(USA) By 2022, the amount of data created, captured, copied, and consumed worldwide is forecasted to reach 97 zettabytes, compared to the two zettabytes in 2010. This unprecedented growth in the variety, complexity, and velocity of data has combined with increasing demands from consumers for more timely, trusted data to exert growing pressure on CDOs and data leaders to adapt.
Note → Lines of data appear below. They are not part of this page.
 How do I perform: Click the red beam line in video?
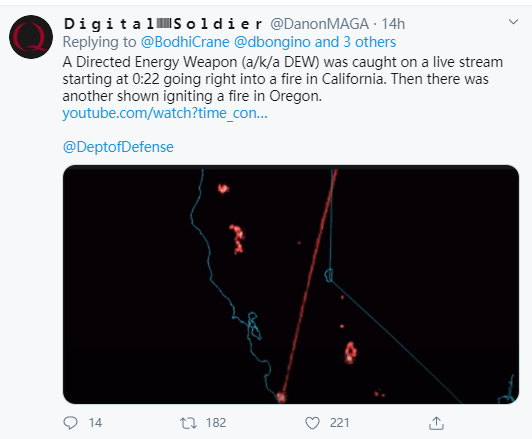(x=308, y=284)
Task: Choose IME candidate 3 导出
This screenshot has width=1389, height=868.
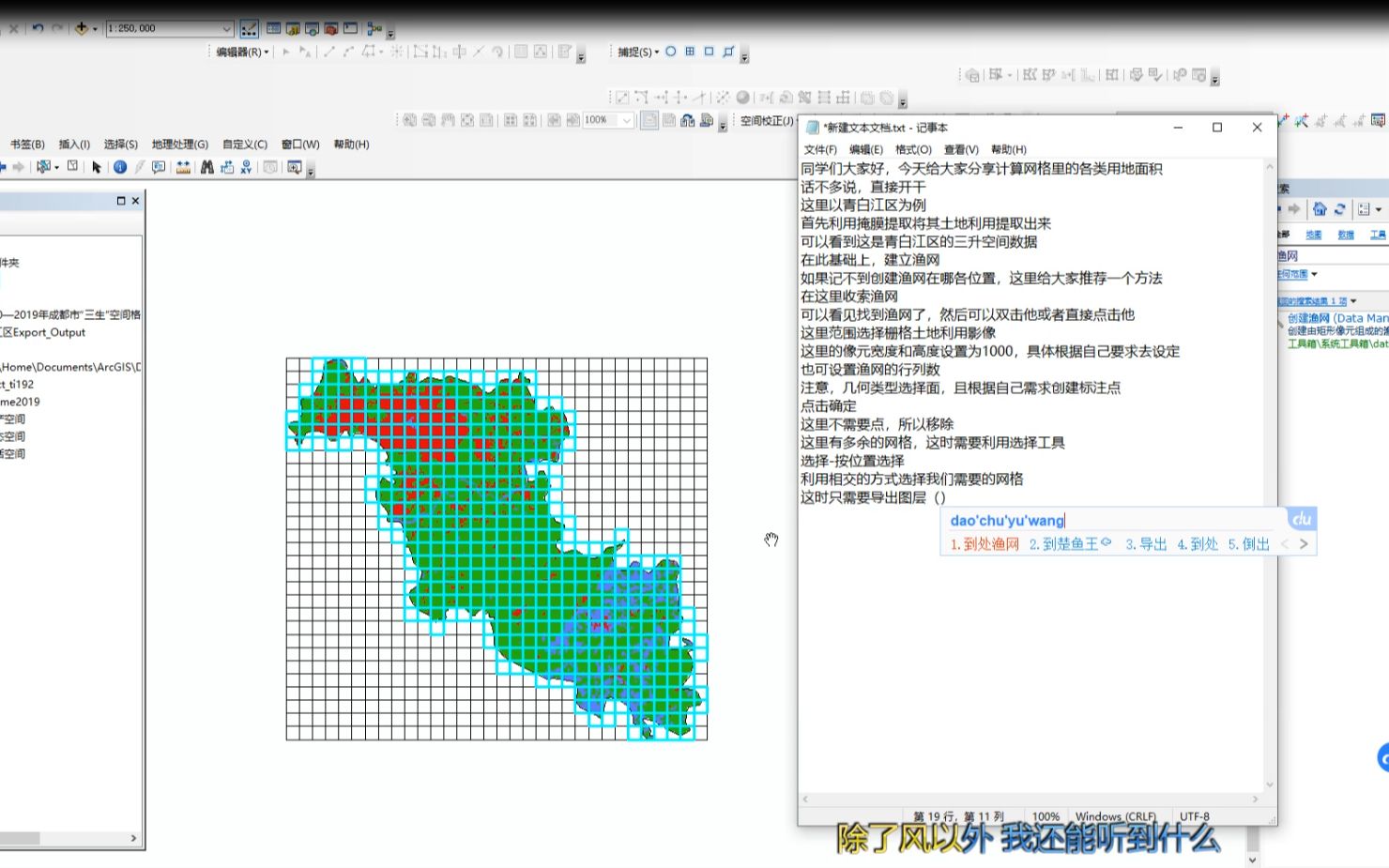Action: [x=1146, y=544]
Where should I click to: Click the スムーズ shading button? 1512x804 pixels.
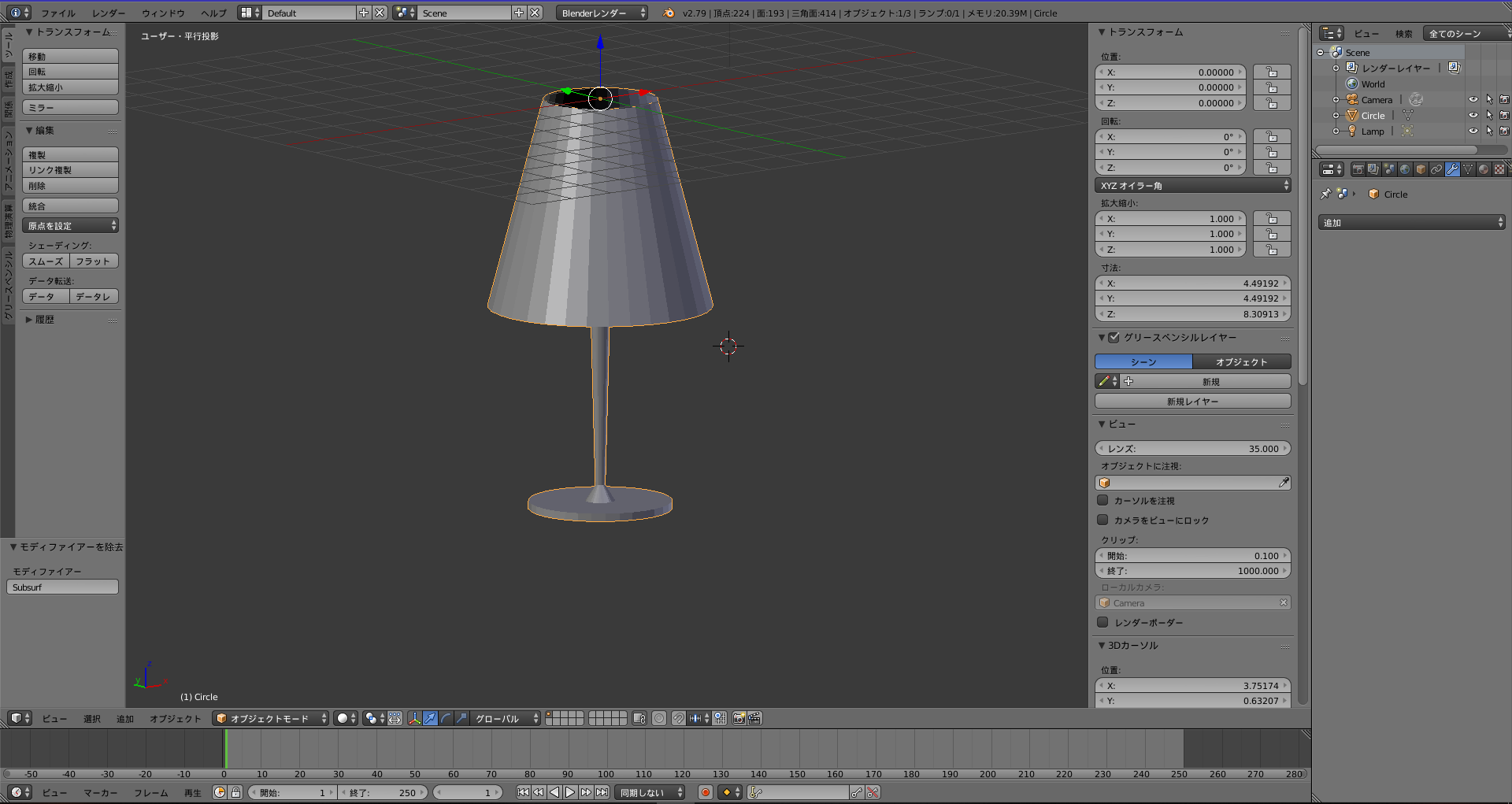click(46, 261)
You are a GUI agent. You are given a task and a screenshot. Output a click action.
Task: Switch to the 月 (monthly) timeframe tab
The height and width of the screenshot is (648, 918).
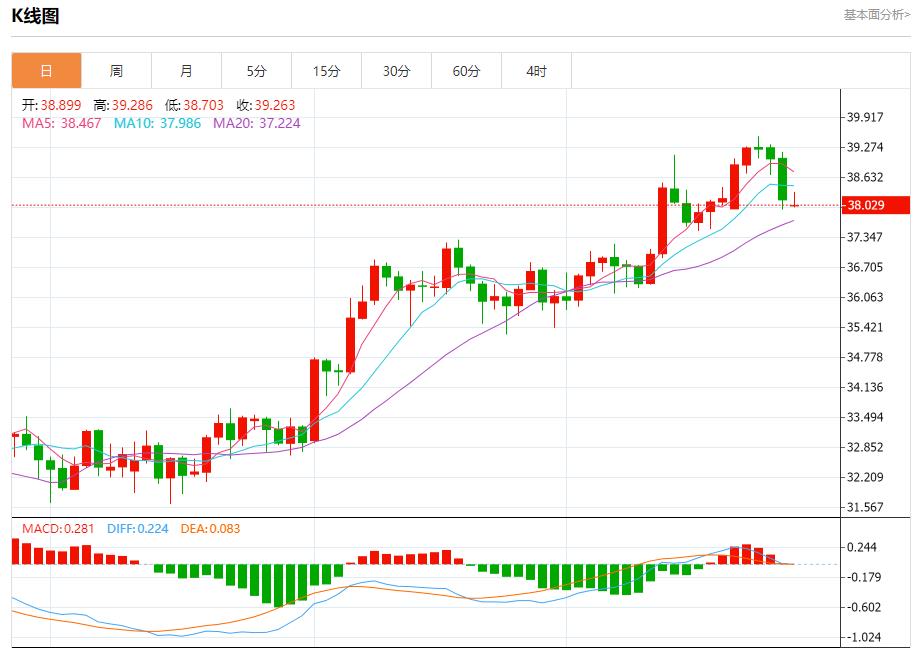point(187,71)
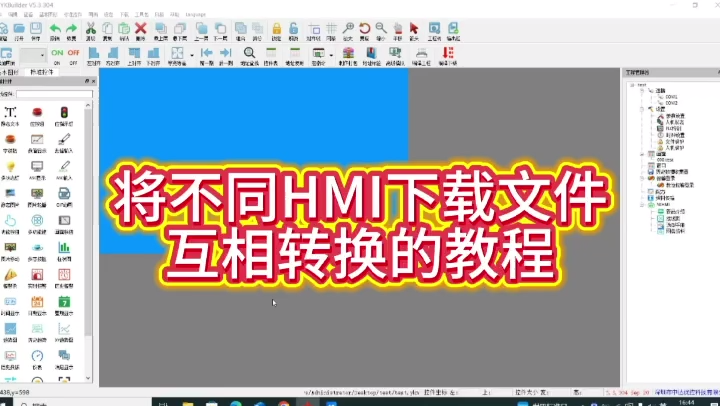720x406 pixels.
Task: Click the scissors cut icon
Action: pos(91,29)
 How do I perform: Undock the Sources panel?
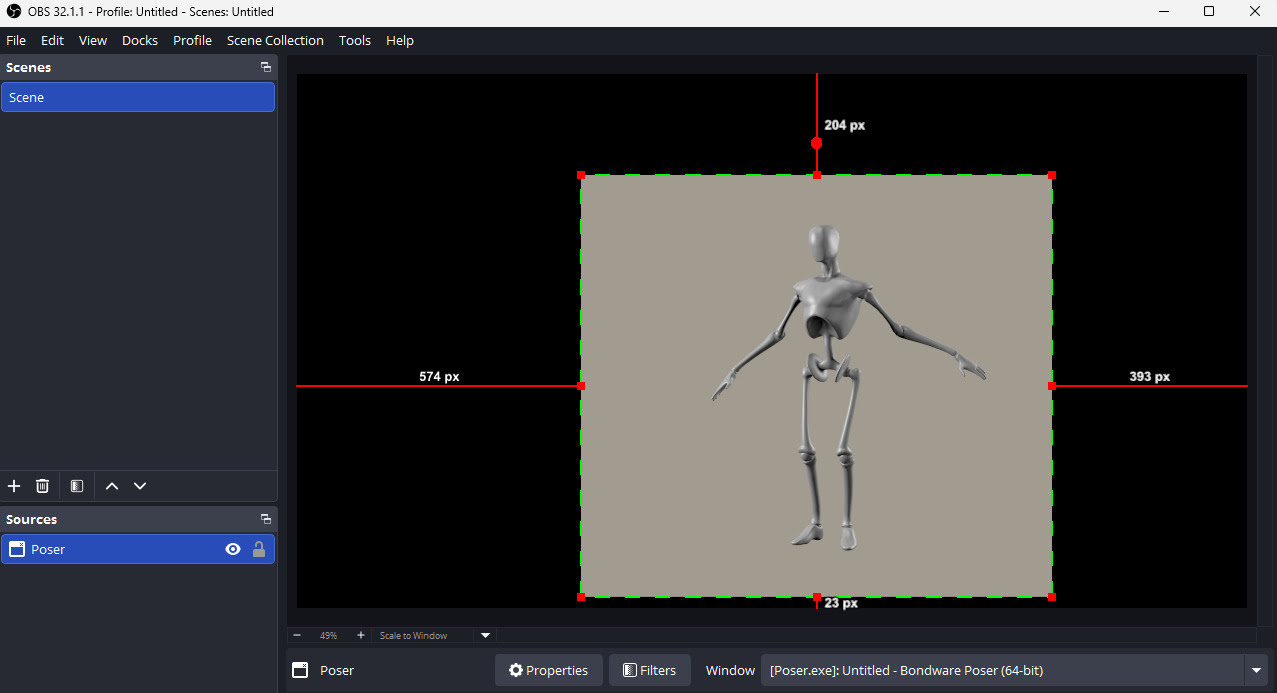point(266,519)
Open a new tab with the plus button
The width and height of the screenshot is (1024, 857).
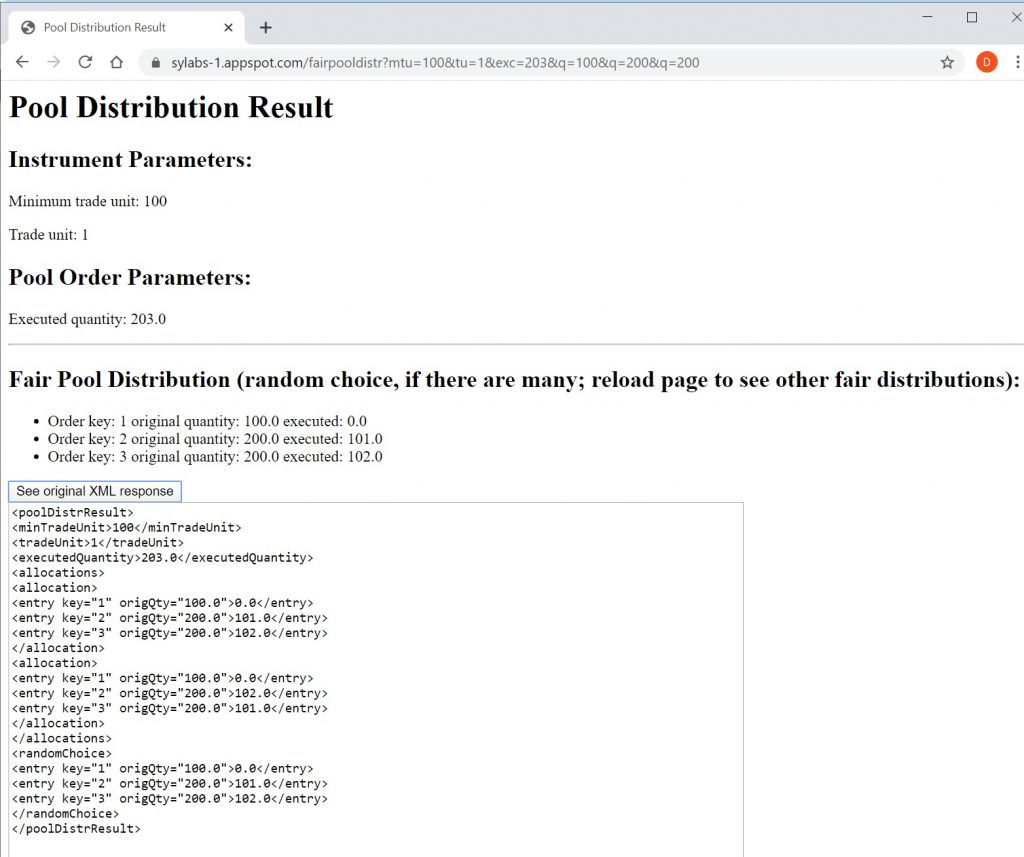pos(265,27)
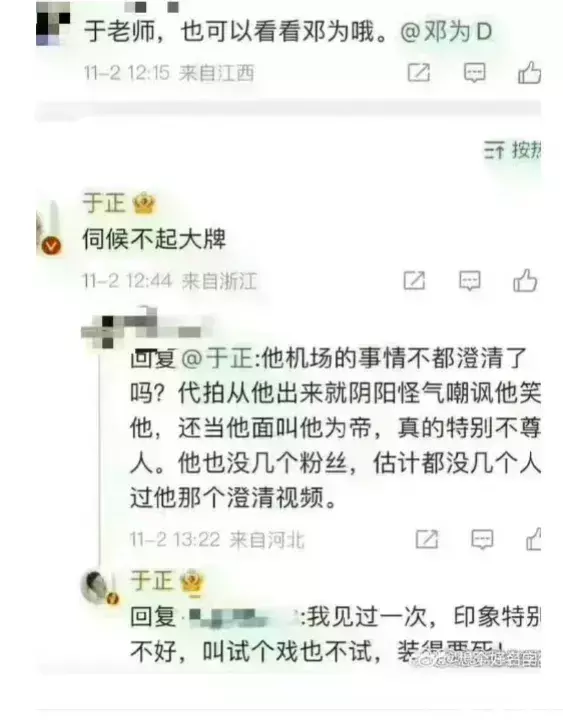Open @于正 mention in the reply
This screenshot has height=723, width=563.
coord(218,358)
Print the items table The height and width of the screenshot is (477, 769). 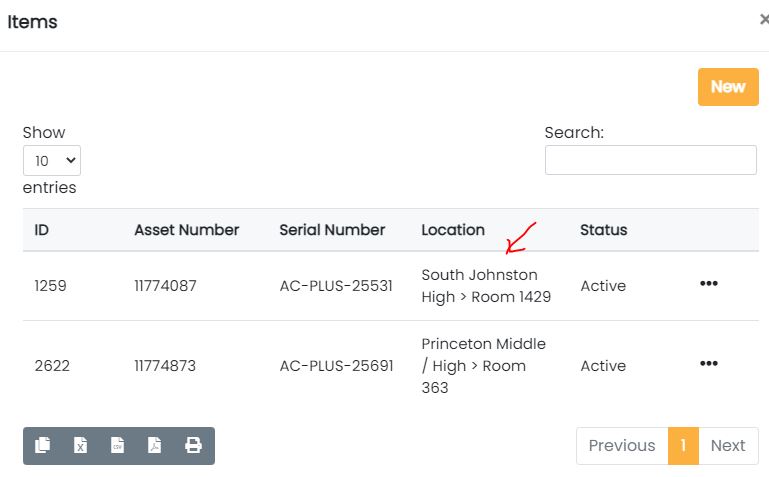[193, 446]
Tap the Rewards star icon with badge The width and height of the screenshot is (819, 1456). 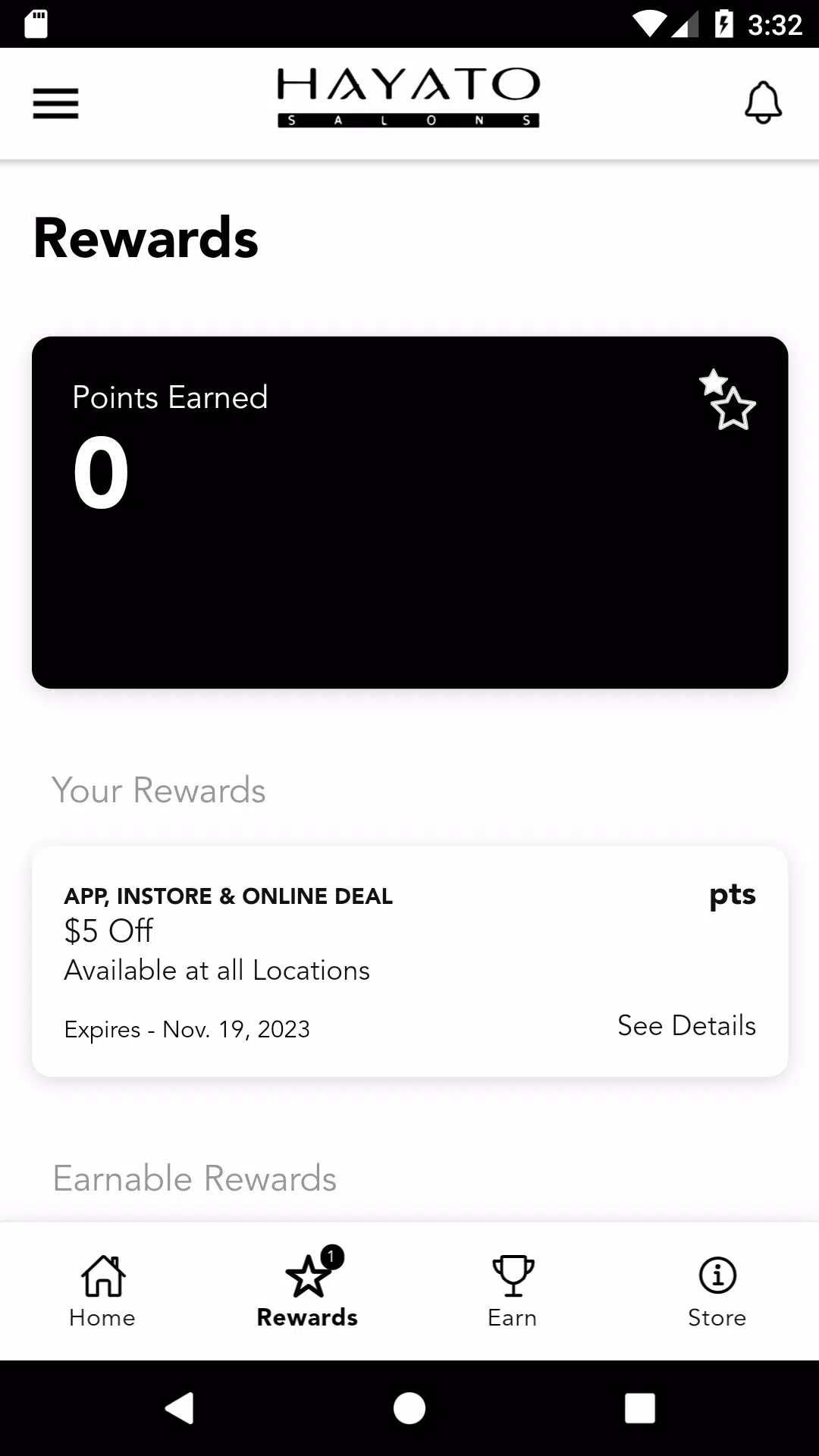coord(309,1276)
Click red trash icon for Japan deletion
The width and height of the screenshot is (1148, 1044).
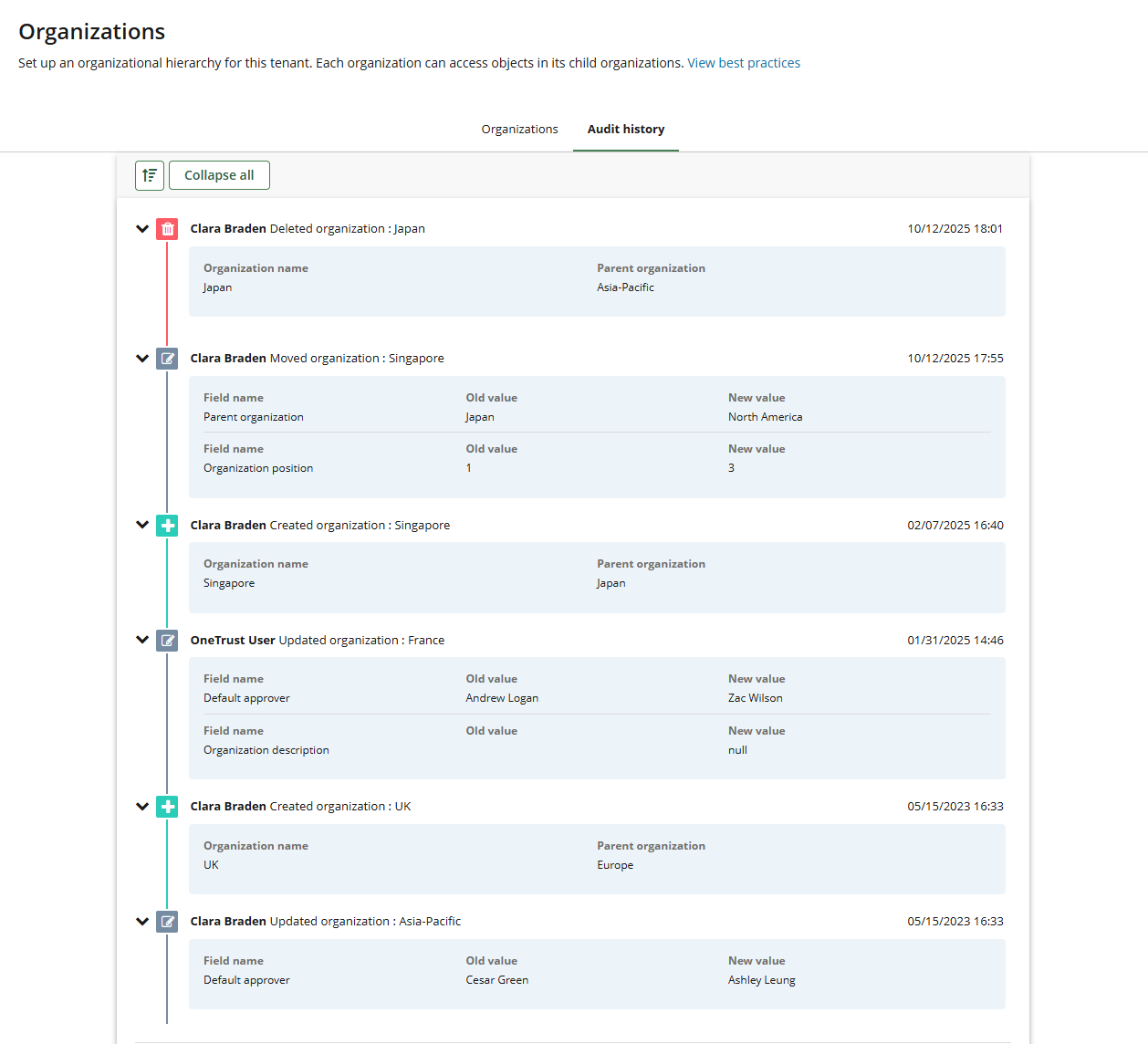[167, 229]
Enter the modern-day data engineer—a role as hard to define as it is to fill. To deliver high-impact business value, organizations need versatile and flexible data engineers to enable the capture, processing, and use of data on a massive scale. The Department of the Air Force CDO, Eileen Vidrine, reinforces this point, “Data Engineers are builders at heart. Gartner did a report showing that 85% of data initiatives fail due to a lack of data infrastructure. Data engineers are critical. The Department of the Air Force is looking for Airmen and Guardians who have capabilities in multiple skillsets, such as agile delivery and open-source solutions like Pandas, data modeling, DevSecOps, and finding the blend of business process and deep technical knowledge.”
Developing a productive and thriving data engineering team hinges on the abilities of CDOs and data leaders to artfully choreograph the delicate interplay between people, processes, and technology.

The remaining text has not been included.